Il y a trois jours, j’avais livré les vins du 251ème repas de wine-dinners au restaurant Le Sergent Recruteur, ce qui m’avait permis de renouer avec la cuisine d’Alain Pégouret, le chef avec lequel j’ai fait le plus grand nombre de mes dîners, car il était le chef du restaurant Laurent. De bon matin, vers 8 heures, j’ouvre dans ma cave neuf millésimes consécutifs du Château Corbin-Michotte, Saint-Emilion, de 2010 à 2018, car j’ai prévu pour les convives du déjeuner de faire ensuite avec moi la dégustation verticale de ce vin. Mes convives ne sont pas prévenus.
J’arrive ensuite vers 9h30 au Sergent Recruteur pour ouvrir les vins du déjeuner. Le Corton Grèves 1919 a été certainement reconditionné puisque l’étiquette porte « appellation contrôlée » mention qui n’existait pas à cette époque. Je pensais à un rebouchage du domaine Louis Latour dans les années soixante, mais le bouchon est venu en tellement de morceaux que le rebouchage est sans doute plus ancien. Le plus beau des bouchons est celui du Rota 1858, tout petit, d’un liège exceptionnel, la bouteille n’ayant rien perdu de son volume en 163 ans. Tous les parfums sont parfaits les plus beaux étant celui du Rota 1858, du Bâtard-Montrachet 1990 et du Porto 1872. Je fais sentir les vins à Norman le sommelier et à Benjamin chef de salle. J’ai apporté en cuisine le Rota 1858 et le Porto 1872 afin que le chef et son équipe voient comment orienter les sauces et les saveurs en fonction de ce qu’ils sentent.
Il se trouve que j’ai vécu deux ans dans l’île Saint-Louis, aussi, les ouvertures faites, j’ai flâné dans l’ile et j’ai pris une bière sur la terrasse d’un café en ayant Notre-Dame en face de moi.

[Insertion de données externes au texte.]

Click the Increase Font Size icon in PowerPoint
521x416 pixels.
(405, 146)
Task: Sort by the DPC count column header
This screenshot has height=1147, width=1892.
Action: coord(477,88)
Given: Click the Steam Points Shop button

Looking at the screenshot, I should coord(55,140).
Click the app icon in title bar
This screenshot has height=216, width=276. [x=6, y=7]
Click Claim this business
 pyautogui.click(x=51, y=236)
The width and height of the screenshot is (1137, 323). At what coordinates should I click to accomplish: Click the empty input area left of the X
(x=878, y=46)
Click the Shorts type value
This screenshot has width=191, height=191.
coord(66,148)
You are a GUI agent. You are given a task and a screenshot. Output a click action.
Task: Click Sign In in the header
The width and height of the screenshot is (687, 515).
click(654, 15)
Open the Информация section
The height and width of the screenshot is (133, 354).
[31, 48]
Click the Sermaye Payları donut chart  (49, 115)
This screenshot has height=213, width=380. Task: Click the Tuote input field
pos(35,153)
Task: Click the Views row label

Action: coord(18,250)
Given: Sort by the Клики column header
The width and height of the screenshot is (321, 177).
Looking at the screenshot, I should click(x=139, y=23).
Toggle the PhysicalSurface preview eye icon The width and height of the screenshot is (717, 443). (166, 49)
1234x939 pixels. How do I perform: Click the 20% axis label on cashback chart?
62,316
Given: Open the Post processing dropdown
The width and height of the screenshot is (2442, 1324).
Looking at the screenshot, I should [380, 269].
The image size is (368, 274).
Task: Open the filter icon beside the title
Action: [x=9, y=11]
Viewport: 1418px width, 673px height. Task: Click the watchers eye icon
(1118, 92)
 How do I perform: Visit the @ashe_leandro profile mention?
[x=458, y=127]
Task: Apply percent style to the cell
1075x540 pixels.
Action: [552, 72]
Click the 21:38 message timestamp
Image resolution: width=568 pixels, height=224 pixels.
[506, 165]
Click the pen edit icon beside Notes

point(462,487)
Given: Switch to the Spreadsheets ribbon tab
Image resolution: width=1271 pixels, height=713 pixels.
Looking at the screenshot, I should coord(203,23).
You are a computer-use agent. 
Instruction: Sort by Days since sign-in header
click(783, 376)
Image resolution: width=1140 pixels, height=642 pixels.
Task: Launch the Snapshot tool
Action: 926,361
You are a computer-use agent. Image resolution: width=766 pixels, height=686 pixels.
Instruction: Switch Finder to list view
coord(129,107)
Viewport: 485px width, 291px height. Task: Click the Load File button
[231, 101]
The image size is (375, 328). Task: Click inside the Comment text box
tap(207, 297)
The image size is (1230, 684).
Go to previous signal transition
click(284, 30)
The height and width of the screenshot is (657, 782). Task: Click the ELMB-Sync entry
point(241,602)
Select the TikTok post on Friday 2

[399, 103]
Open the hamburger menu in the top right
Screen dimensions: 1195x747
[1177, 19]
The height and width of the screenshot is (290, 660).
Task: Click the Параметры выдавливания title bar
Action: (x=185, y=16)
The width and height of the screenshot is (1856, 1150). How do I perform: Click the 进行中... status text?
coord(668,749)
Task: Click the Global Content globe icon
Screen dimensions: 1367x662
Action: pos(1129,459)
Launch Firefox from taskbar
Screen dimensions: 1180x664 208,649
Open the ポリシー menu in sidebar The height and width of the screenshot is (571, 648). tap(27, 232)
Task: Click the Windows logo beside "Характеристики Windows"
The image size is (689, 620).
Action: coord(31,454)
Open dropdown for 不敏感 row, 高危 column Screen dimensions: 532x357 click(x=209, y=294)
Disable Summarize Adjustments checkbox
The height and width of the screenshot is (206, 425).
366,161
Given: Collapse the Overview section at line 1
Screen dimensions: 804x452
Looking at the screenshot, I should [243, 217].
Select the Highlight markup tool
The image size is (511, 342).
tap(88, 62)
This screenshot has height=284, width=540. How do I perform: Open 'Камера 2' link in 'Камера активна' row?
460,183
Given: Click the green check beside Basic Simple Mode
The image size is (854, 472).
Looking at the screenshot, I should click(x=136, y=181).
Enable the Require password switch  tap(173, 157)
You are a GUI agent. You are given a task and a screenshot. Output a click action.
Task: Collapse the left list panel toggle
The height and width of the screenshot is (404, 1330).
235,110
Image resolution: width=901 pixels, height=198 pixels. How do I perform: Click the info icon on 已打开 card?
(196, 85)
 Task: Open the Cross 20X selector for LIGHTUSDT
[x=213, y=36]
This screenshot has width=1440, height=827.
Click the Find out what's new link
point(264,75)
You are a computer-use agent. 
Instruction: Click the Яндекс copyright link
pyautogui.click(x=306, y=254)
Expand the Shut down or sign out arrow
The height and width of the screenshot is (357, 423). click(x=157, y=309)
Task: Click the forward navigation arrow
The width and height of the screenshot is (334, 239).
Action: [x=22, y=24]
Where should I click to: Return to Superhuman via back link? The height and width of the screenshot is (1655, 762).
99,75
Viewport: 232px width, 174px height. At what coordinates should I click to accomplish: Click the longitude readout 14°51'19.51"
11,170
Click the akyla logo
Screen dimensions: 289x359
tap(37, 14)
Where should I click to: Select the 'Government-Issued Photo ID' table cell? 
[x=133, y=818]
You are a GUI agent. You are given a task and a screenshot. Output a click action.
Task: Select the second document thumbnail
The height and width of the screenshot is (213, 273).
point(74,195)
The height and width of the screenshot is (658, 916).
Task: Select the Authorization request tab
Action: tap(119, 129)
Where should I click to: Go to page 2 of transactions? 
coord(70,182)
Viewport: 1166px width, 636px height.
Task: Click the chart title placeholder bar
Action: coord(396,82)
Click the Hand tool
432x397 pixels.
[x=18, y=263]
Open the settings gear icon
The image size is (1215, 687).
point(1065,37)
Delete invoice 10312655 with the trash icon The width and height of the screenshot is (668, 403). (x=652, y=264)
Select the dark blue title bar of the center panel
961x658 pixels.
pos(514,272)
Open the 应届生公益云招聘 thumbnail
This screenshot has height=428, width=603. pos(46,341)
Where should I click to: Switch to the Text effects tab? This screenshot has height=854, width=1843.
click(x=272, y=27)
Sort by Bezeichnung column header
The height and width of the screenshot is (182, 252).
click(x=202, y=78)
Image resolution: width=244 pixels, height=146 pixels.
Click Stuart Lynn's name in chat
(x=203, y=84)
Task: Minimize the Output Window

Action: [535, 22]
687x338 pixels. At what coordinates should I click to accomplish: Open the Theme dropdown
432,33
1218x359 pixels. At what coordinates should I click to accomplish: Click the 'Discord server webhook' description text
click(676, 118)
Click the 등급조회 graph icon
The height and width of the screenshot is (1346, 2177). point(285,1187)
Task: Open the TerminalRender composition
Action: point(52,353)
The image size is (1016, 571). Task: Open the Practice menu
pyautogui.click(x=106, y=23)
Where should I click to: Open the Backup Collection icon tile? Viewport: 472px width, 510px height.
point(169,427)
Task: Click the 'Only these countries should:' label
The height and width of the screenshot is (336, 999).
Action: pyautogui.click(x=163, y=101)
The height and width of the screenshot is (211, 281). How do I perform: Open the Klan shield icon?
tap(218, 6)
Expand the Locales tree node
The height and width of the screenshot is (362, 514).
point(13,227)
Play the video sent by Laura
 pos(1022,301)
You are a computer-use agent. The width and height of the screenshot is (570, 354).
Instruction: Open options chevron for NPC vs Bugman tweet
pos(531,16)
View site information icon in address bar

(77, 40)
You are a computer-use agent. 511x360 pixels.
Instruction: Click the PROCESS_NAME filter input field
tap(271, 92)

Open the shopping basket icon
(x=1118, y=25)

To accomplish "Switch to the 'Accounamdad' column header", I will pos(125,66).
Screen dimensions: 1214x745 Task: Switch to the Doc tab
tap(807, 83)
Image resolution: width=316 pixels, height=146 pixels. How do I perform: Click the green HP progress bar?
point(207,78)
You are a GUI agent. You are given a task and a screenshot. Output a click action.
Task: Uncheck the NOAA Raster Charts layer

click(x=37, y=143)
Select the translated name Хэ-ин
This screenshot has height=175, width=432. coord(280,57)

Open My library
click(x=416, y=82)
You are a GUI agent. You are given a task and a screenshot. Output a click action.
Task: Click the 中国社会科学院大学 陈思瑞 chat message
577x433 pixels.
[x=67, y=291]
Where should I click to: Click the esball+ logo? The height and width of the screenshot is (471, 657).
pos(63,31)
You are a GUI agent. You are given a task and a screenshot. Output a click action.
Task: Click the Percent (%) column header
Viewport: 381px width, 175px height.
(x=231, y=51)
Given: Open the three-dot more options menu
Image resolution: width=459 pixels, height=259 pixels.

L’esprit « Ile Saint-Louis » est revenu me charmer. Un moment de grand bonheur.
Nous sommes six à déjeuner dont seulement cinq buveurs. Un seul est nouveau dans ce repas. Le menu mis au point il y a trois jours et créé par le chef Alain Pégouret est : rillettes de maquereau sur toast et bâtonnet de comté / tourteau en gelée de homard / turbot cuit à la nacre / homard rôti, sauce des sucs à peine caramélisés, panisse / bouillon de poule / volaille culoiselle rôtie à l’ail noir / pigeon rôti, jus de pigeon / la cerise gourmande, chantilly à la fleur de sakura.
J’avais ouvert les champagnes une heure trente avant le service et le 1973 m’avait offert un joli pschitt alors que le 1961, du fait d’un bouchon trop recroquevillé était resté muet. Le Champagne Dom Pérignon 1973 est dans un beau stade de son évolution. Il est expressif, suggérant plus qu’il n’affirme, avec de jolies subtilités. Les toasts aux rillettes excitent délicieusement ce champagne raffiné.
Le Champagne ‘Perfection’ Jacquesson 1961 est beaucoup plus marqué par l’âge. Il faut s’acclimater à ses goûts tertiaires et alors le miracle se produit grâce à la gelée du tourteau qui donne un coup de jeune au champagne qui devient délicieux. C’est, je crois, le plus bel accord du repas, Alain Pégouret étant depuis toujours le prince des tourteaux.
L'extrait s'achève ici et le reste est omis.